◆ The task:
Your answer should be every line of the entries that has the string "Open" in it.

◆ Data for processing:
[Start of section]

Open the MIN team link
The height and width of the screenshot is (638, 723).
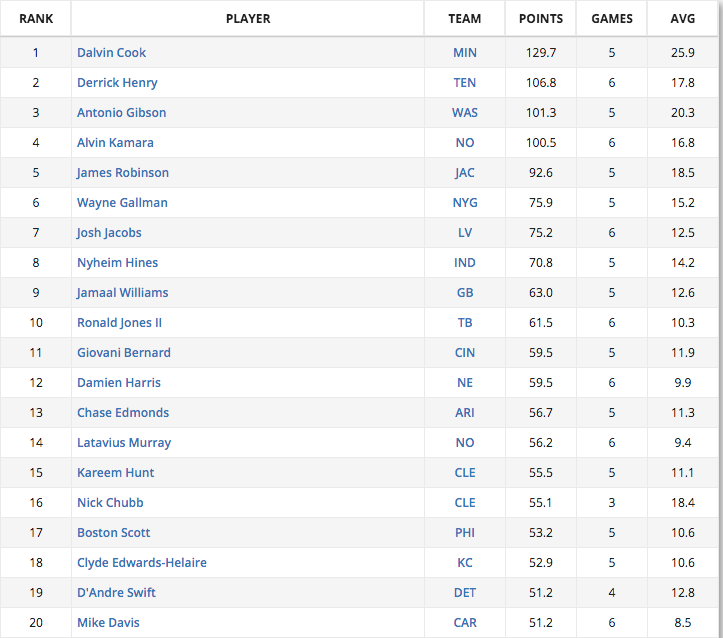click(x=465, y=53)
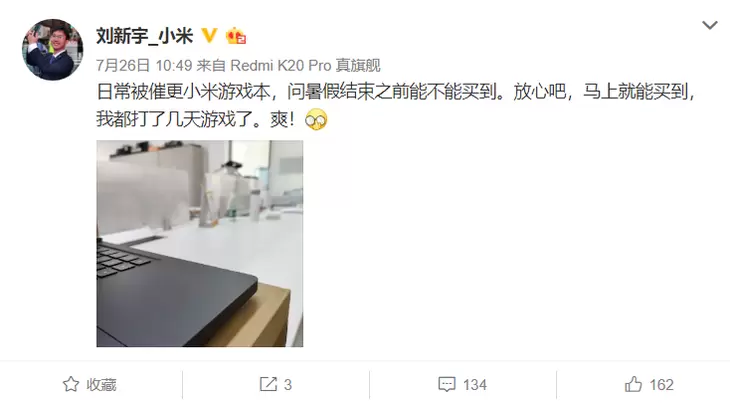
Task: Click the Weibo membership badge icon
Action: pos(236,36)
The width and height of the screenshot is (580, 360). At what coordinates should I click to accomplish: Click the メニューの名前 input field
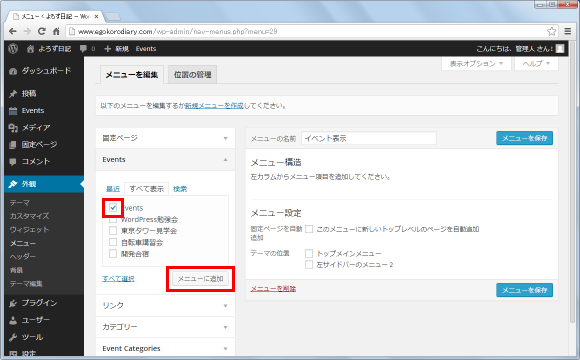point(369,138)
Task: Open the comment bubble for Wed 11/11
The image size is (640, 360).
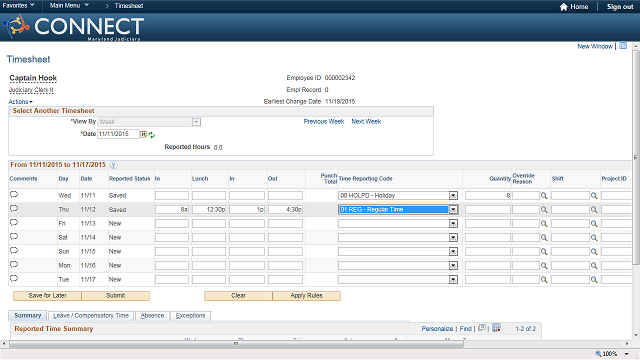Action: [14, 195]

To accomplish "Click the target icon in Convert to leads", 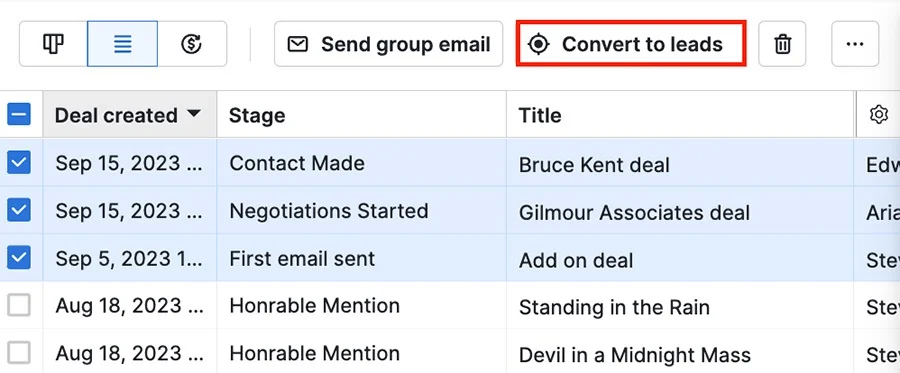I will point(538,44).
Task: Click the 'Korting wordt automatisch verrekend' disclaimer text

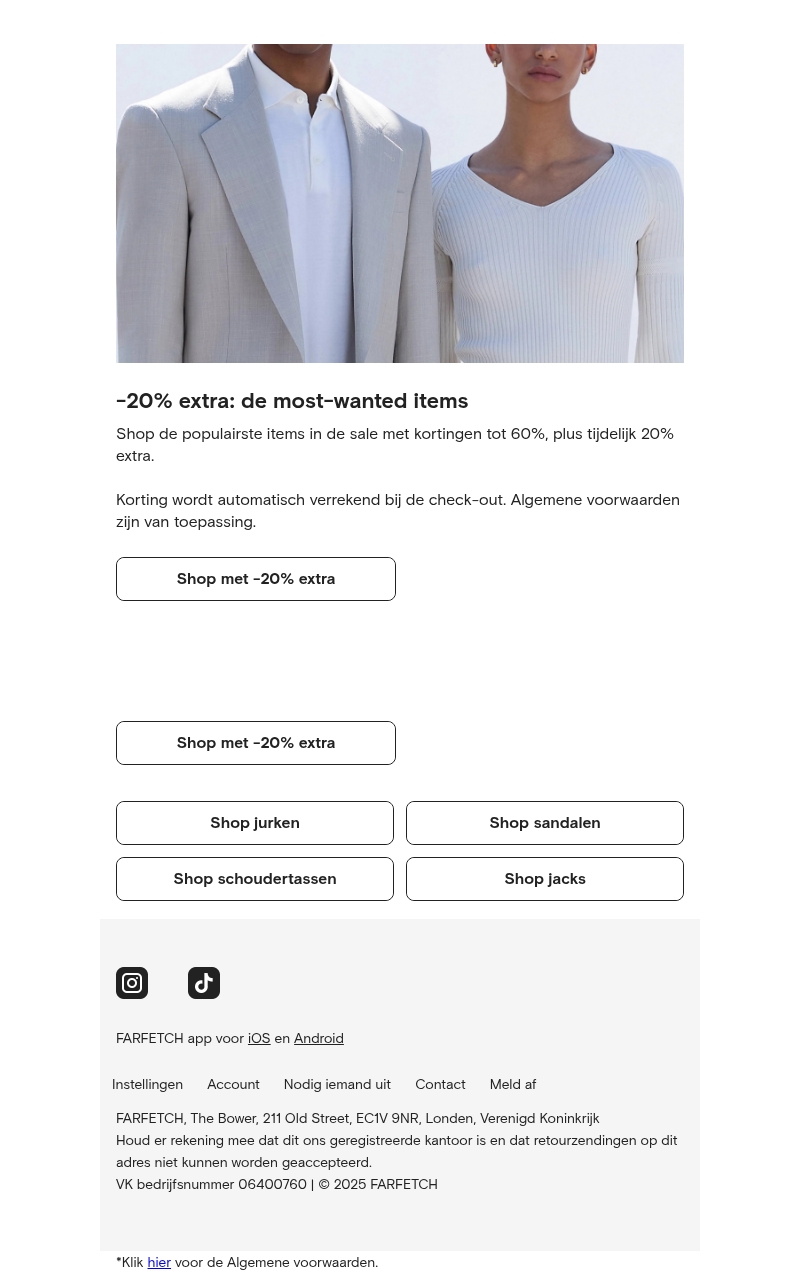Action: pos(398,510)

[End of section]

◆ Problem solution:
Open the MIN team link
Task: Open the comment bubble for Wed 11/11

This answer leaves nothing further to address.